The missing dimension, again, as I have been articulating in all my recent musings, is public value.
Chart 2 maps proposals for the scientific enterprise into three broad families we used in the American Science at 250 project: Reinstate, Reform, and Redesign. Reinstate proposals seek to restore and strengthen core features of the postwar science compact. Reform proposals aim to improve how the current system works through new funding mechanisms, institutional forms, or better incentives. Redesign proposals ask more foundational questions about the goals, governance, and public purposes of the scientific enterprise itself.

In this second chart, the visible axes are not benefit and harm in the narrow technological sense. They are the degree of institutional change and the degree of strategic or structural redirection. This allows us to place examples from the horizon scan without forcing a false equivalence between, say, restoring basic research funding and geoengineering. But the larger point remains the same: even these proposals are often framed by elites in ways that understate the public-value dimension. They tell us how to speed up science, where to steer it, or how to redesign it institutionally. They less often begin with the question of what science should be for and who should help answer it.
This is Technopolis’ flat-earther problem. Technological and policy elites are often exceptionally good at seeing two dimensions of change: how fast and in which direction. What they too often flatten is the third dimension: public value.

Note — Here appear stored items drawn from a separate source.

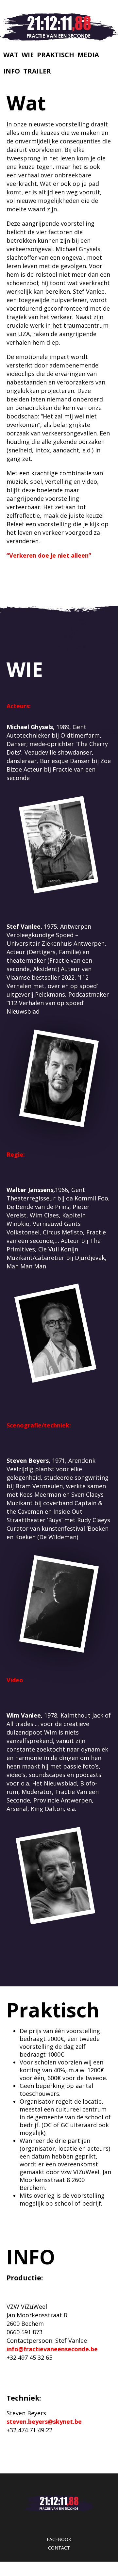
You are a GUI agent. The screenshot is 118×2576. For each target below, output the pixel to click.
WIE (28, 54)
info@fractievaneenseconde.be (52, 2349)
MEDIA (88, 54)
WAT (10, 54)
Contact (59, 2548)
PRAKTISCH (55, 54)
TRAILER (37, 71)
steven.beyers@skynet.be (44, 2421)
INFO (11, 71)
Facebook (59, 2539)
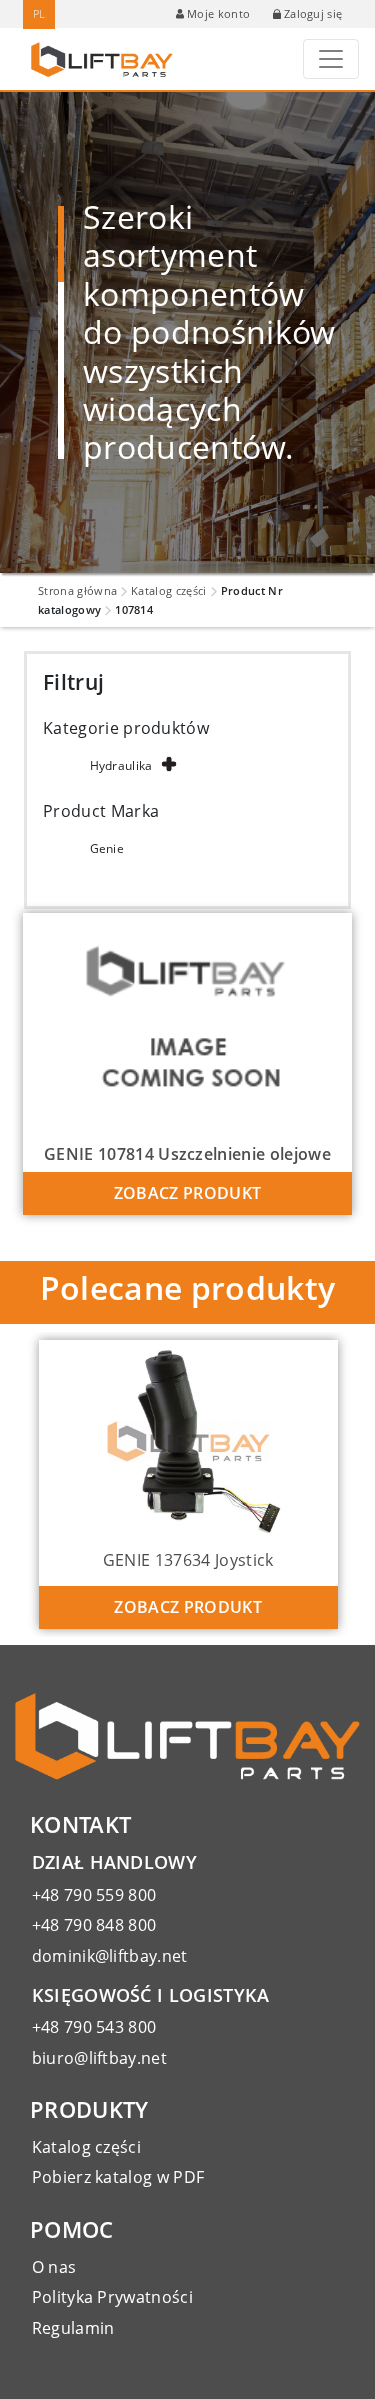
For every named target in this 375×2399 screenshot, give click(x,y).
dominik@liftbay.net (110, 1956)
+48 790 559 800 (94, 1895)
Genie (107, 848)
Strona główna (77, 590)
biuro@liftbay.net (99, 2058)
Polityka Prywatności (112, 2297)
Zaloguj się (313, 13)
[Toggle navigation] (331, 59)
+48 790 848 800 (94, 1925)
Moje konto (218, 13)
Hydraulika (121, 765)
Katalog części (168, 590)
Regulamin (73, 2328)
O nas (54, 2267)
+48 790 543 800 (94, 2027)
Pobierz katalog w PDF (118, 2177)
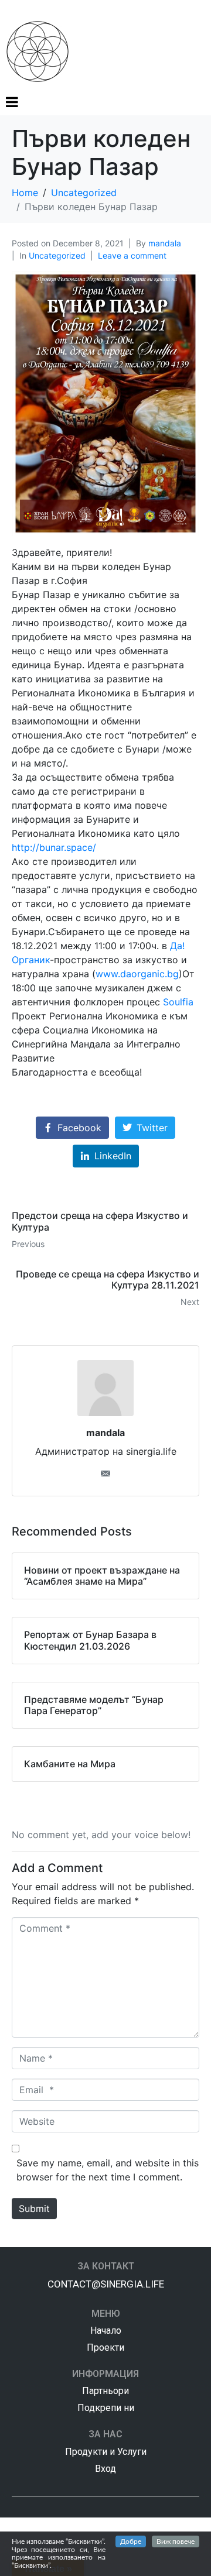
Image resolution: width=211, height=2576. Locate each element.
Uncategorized (57, 255)
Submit (34, 2208)
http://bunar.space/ (54, 847)
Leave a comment (132, 255)
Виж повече (175, 2541)
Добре (130, 2541)
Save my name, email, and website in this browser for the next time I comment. (107, 2170)
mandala (164, 243)
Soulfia (178, 1002)
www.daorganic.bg (137, 974)
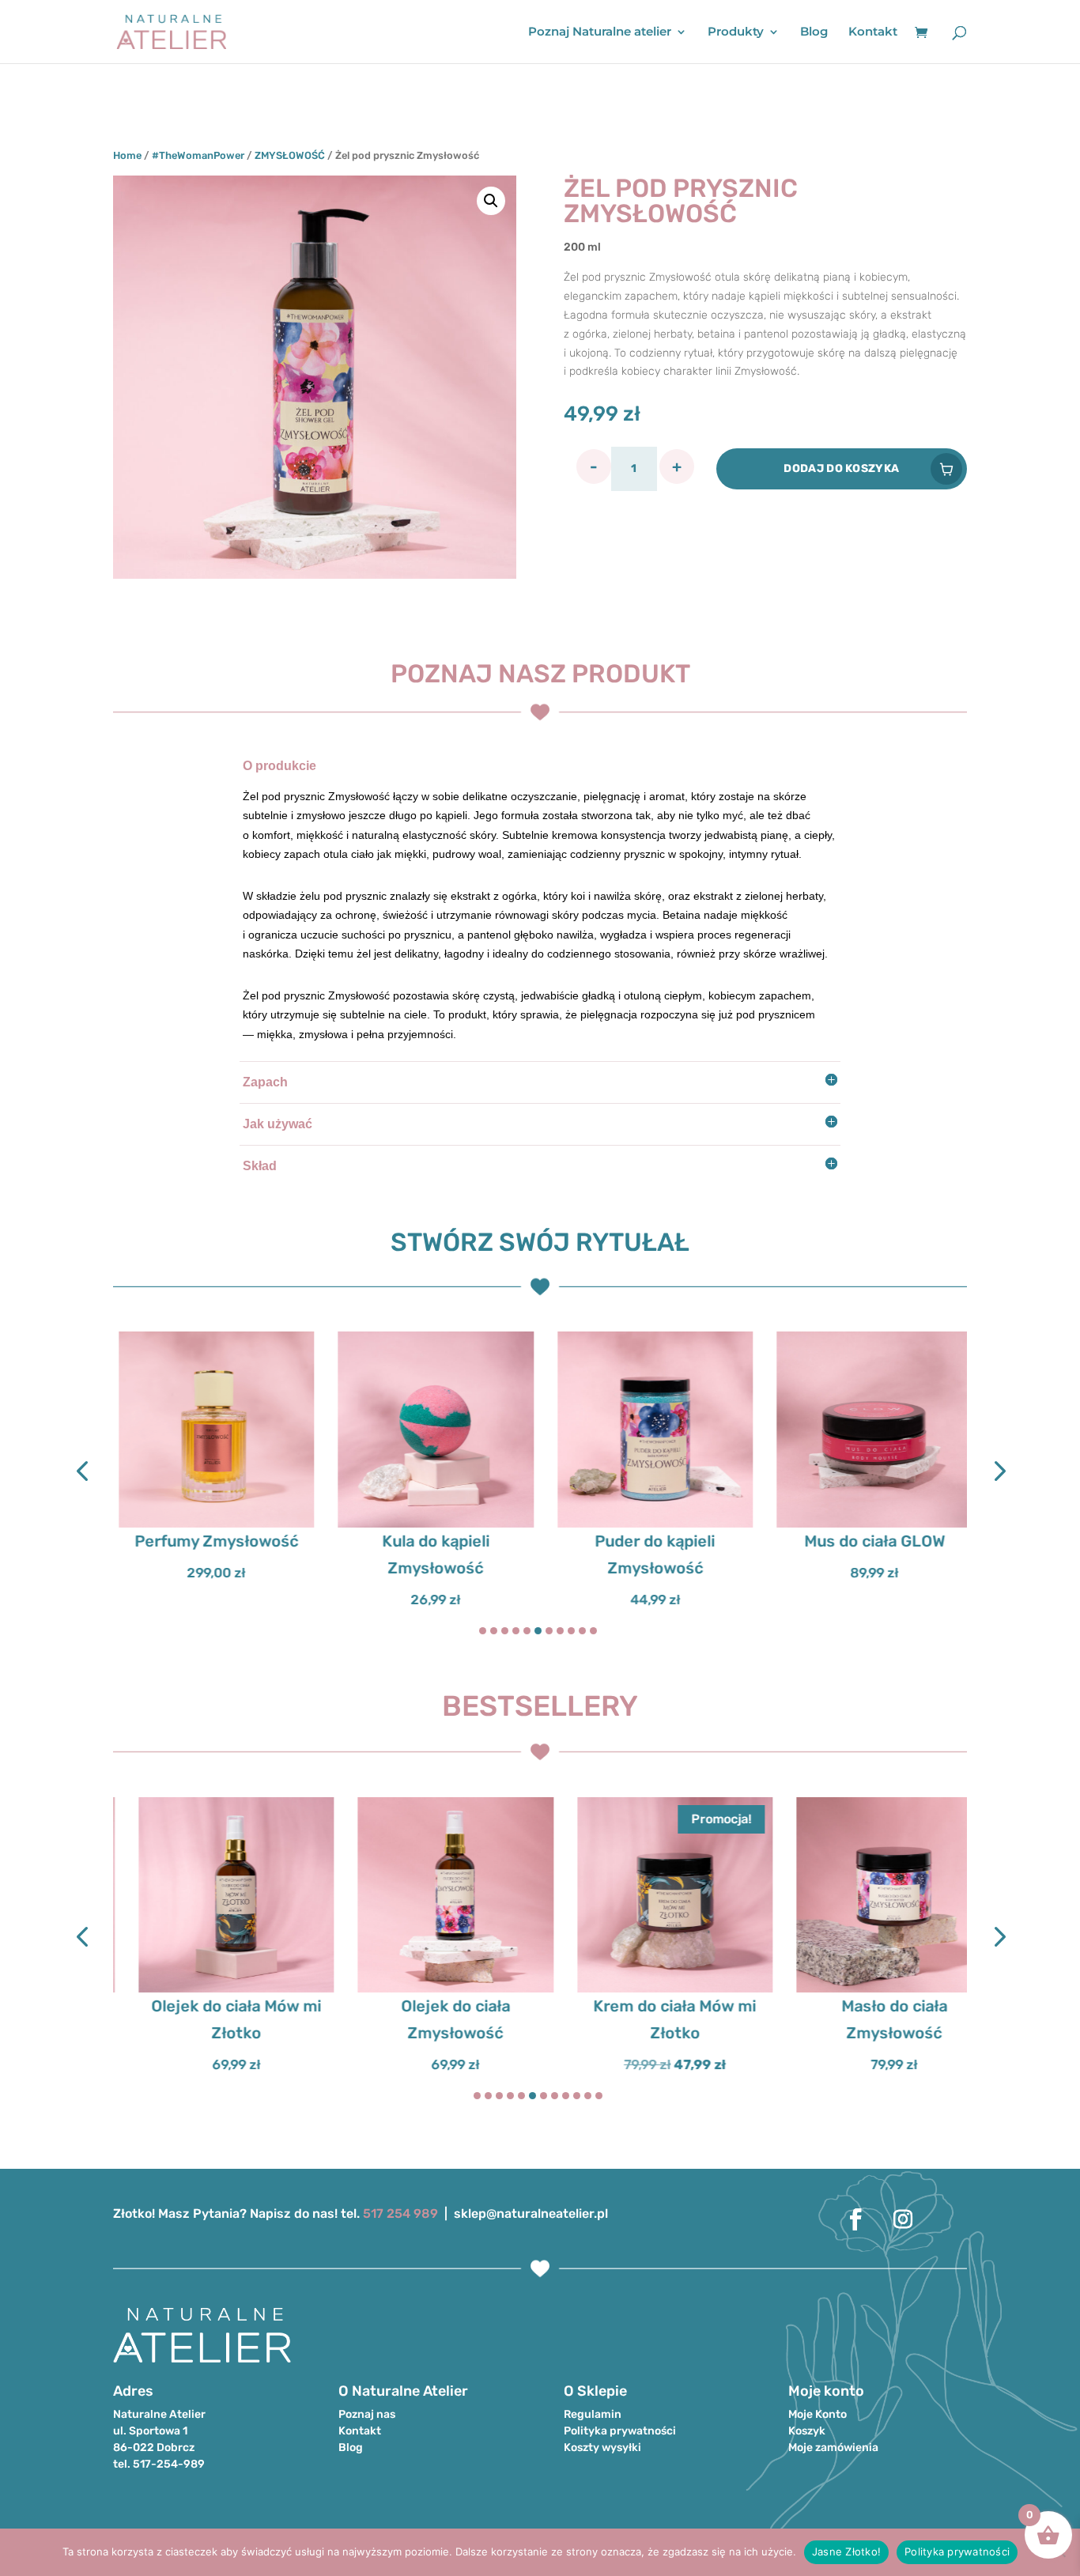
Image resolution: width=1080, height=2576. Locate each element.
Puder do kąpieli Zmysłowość (650, 1554)
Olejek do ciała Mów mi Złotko (211, 2019)
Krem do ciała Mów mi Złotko (649, 2019)
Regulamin (592, 2414)
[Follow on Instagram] (903, 2219)
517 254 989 (400, 2213)
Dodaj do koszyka (841, 468)
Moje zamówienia (833, 2447)
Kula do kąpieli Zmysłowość (430, 1554)
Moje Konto (817, 2414)
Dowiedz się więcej (869, 1525)
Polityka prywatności (620, 2431)
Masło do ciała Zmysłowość (869, 2019)
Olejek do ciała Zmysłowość (430, 2019)
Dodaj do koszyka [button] (211, 1525)
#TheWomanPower (198, 155)
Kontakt (872, 32)
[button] (491, 201)
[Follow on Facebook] (855, 2219)
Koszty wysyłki (602, 2447)
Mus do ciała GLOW (869, 1541)
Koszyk (806, 2431)
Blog (814, 32)
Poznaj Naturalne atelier (599, 32)
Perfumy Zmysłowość (211, 1541)
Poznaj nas (366, 2414)
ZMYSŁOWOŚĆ (290, 155)
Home (127, 155)
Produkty (736, 32)
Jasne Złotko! (846, 2551)
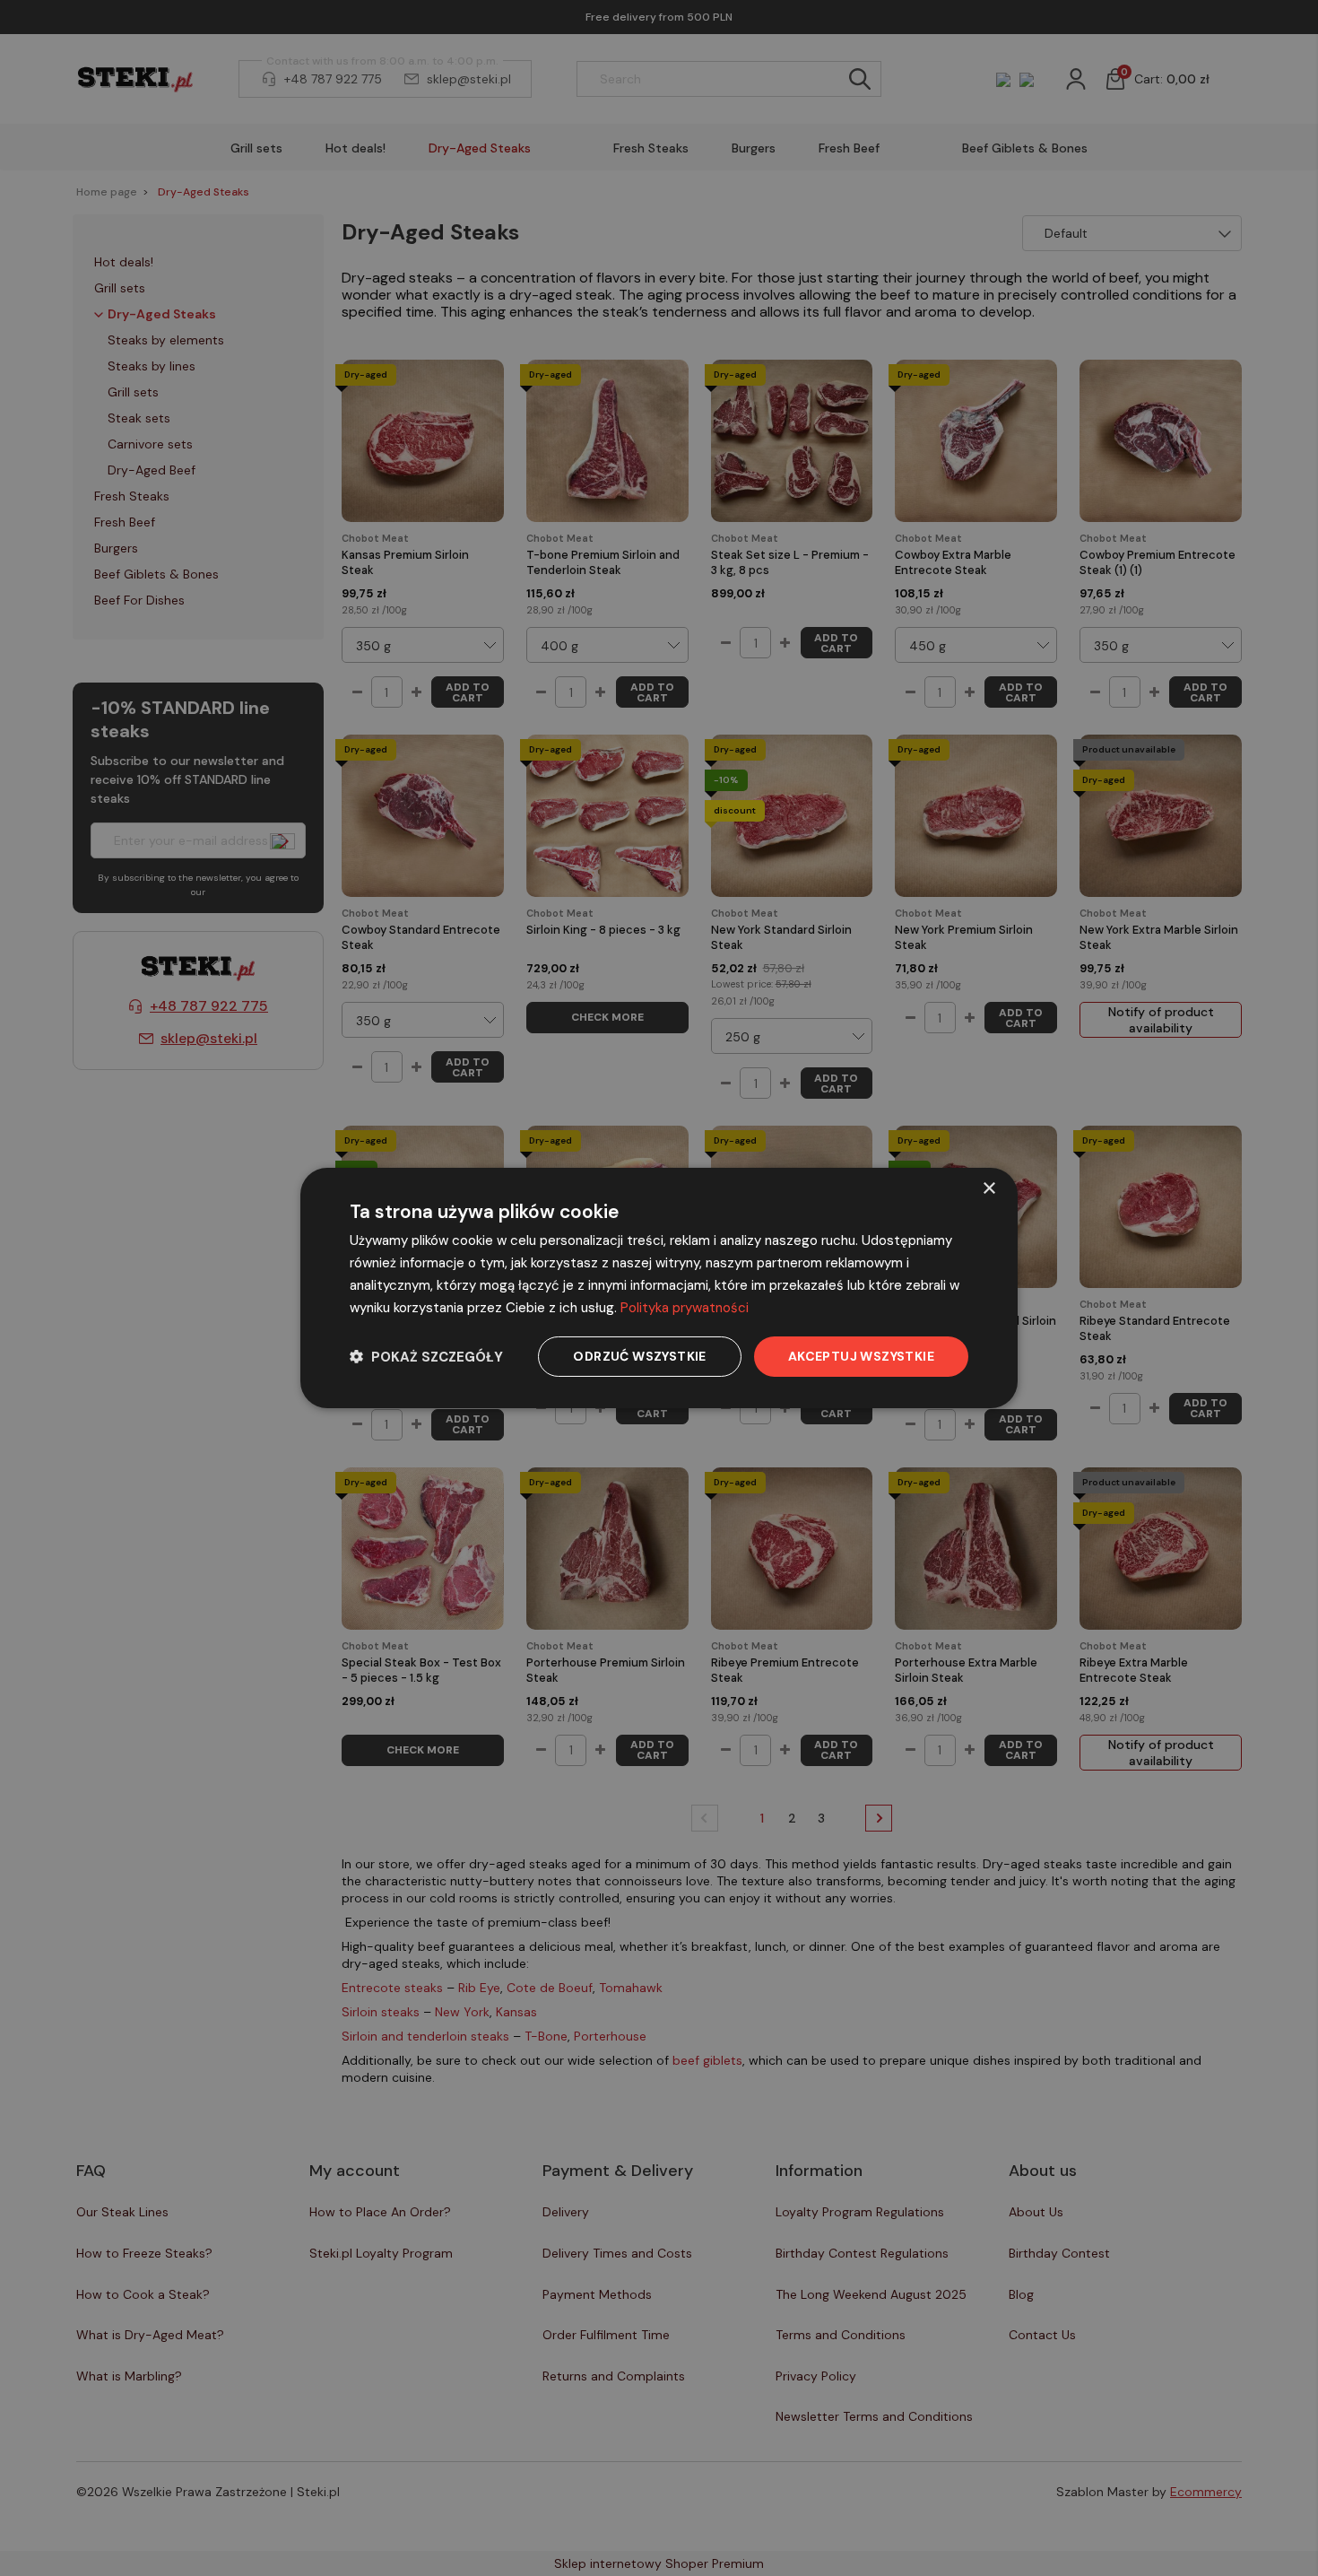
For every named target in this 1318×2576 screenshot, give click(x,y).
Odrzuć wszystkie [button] (639, 1356)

That is why democratic engagement has to move upstream, not merely upstream of regulation, but upstream of scenario construction. Only the public at any given point in time can tell us what they value, because the context, the opportunity, and the concerns are always relative to circumstances that are not constant.
That is the premise of our American Science at 250: Rethink, Reimagine, and Redesign project at Arizona State University’s Consortium for Science, Policy & Outcomes, which has been dwelling on Eisenhower’s warning since its founding more than 27 years ago.
As the United States marks its 250th anniversary, we are asking a deceptively simple question, not to the well-informed experts and the overactive interest holders, but to the disengaged, disinterested, and disillusioned public in three different parts of the country: should the nation rethink, reimagine, and redesign its scientific enterprise; if so, how?
On October 3, we will explore that question through citizen forums in Charleston, West Virginia; Boston, Massachusetts; and Phoenix, Arizona. The goal is not to ask citizens to choose among futures experts have already bounded for them. It is to ask what they want science to do for them, their communities, what government should fund, who should have a say, and how science should contribute to public decision-making.
The flat-earther problem is not that insiders cannot see the future. They may see parts of it better than almost anyone else. It is that they can mistake privileged knowledge gained through their technical expertise or proximity to the scientific enterprise for privileged authority over its future and mistake a two-dimensional map of rate and direction for the full three-dimensional landscape of public choice.